LA DATA

8 aprile 1985

Il 3 dicembre 1984, a Bhopal, in India, dallo stabilimento chimico della Union Carbide India Limited, fuoriuscirono oltre 40 tonnellate di isocianato di metile, un micidiale composto chimico utilizzato nella produzione di pesticidi. È stato uno dei più grandi disastri ambientali della storia, di cui ancora oggi gli abitanti e l’ambiente intorno alla città pagano le conseguenze.

I carteggi a carico dell’americana Union Carbide Corporation, cui la fabbrica indiana era consociata, furono tuttavia diffusi solo l’8 aprile 1985, mentre i processi penali e civili che coinvolgono la Union Carbide India Limited, i suoi lavoratori, la Union Carbide e l’amministratore delegato in carica quando avvenne il disastro (Warren Anderson, morto nel 2014 di vecchiaia) sono andati avanti fino al 2010.

Solo a giugno di quell’anno il tribunale di Bhopal ha emesso una sentenza di colpevolezza per omicidio colposo e per grave negligenza nei confronti di otto ex-dirigenti indiani della fabbrica. La richiesta di dieci anni di carcere si era, nel frattempo, ridotta a due, ma tutti i condannati furono rilasciati su cauzione poco dopo il verdetto.

Warren Anderson, che era stato arrestato il 7 dicembre 1984, poté lasciare l’India dietro cauzione (2.100 dollari). La richiesta di estradizione del 2003, per comparire di fronte ad una corte indiana con l’accusa di omicidio, fu negata dagli Stati Uniti per assenza di prove. Nel 2009, la Union Cardibe si sollevò da ogni responsabilità sull’impianto di Bhopal, dichiarando che era gestito solo dalla compagnia indiana.

Tutti colpevoli, nessun vero colpevole: eppure, la nube di gas tossico, uccise in poco tempo circa 2.300 persone, mentre molte migliaia furono contaminate e avvelenate. Il numero delle morti collegate all’intossicazione oscilla tra 4 mila e 15 mila (secondo le stime più recenti), mentre secondo un’inchiesta governativa del 2006, l’intossicazione ha provocato danni a circa 560 mila persone, tra cui tremila donne incinte e 200 mila bambini sotto i 15 anni. Negli anni successivi al disastro, la mortalità infantile è cresciuta del 200%.

L’impianto di Bophal era stato costruito nel 1969, ma la sezione per l’insetticida commercializzato con il nome di Sevin era entrata in funzione solo nel 1980. Due anni dopo, la produzione era già in crisi e almeno il 40% del personale specializzato era stato licenziato.
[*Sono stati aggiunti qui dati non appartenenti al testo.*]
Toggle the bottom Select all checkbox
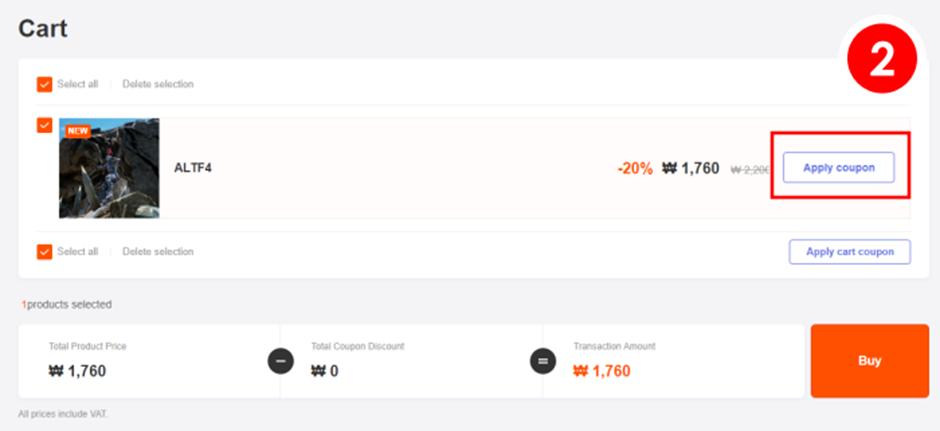The width and height of the screenshot is (940, 431). (x=44, y=251)
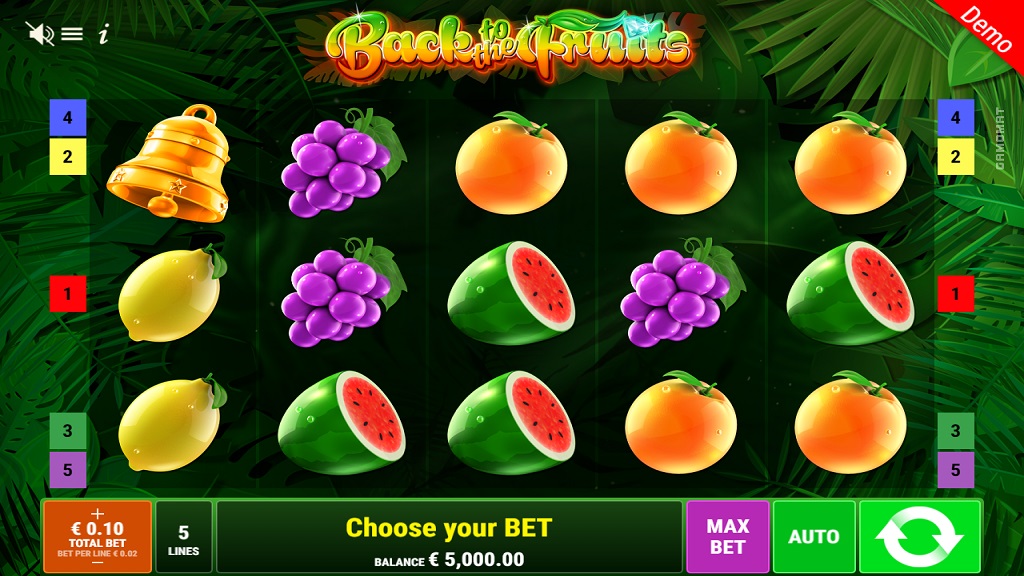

Ormai prossima al fallimento, la Union Cardibe India Limited sospese l’attività nel 1983, lasciando però nei serbatoi interrati 63 tonnellate di isocianato di metile. Pochi mesi prima della chiusura definitiva, avvenuta il 26 ottobre 1984, vennero progressivamente disattivati tutti i sistemi di sicurezza e di manutenzione ordinaria, affidando le verifiche sulle condizioni della struttura a controlli saltuari.

Fu proprio durante uno di questi che l’acqua presente nei serbatoi di raffreddamento finì nelle vasche dell’isocianato di metile, provocando una serie di reazioni a catena che ebbero come conseguenza finale la fuoriuscita del gas dalle valvole e la sua rapida espansione verso le bidonville di Bhopal.

Erano da poco passate le 10 di sera del 2 dicembre 1984, ma la sirena di allarme venne attivata solo alle 2 del mattino seguente. Poche ore dopo erano già morte migliaia di persone.

Oggi, l’area intorno alla centrale è abbandonata e le strutture di produzione chimica sono in lento disfacimento, con il risultato dell’inquinamento del suolo e delle falde acquifere della zona.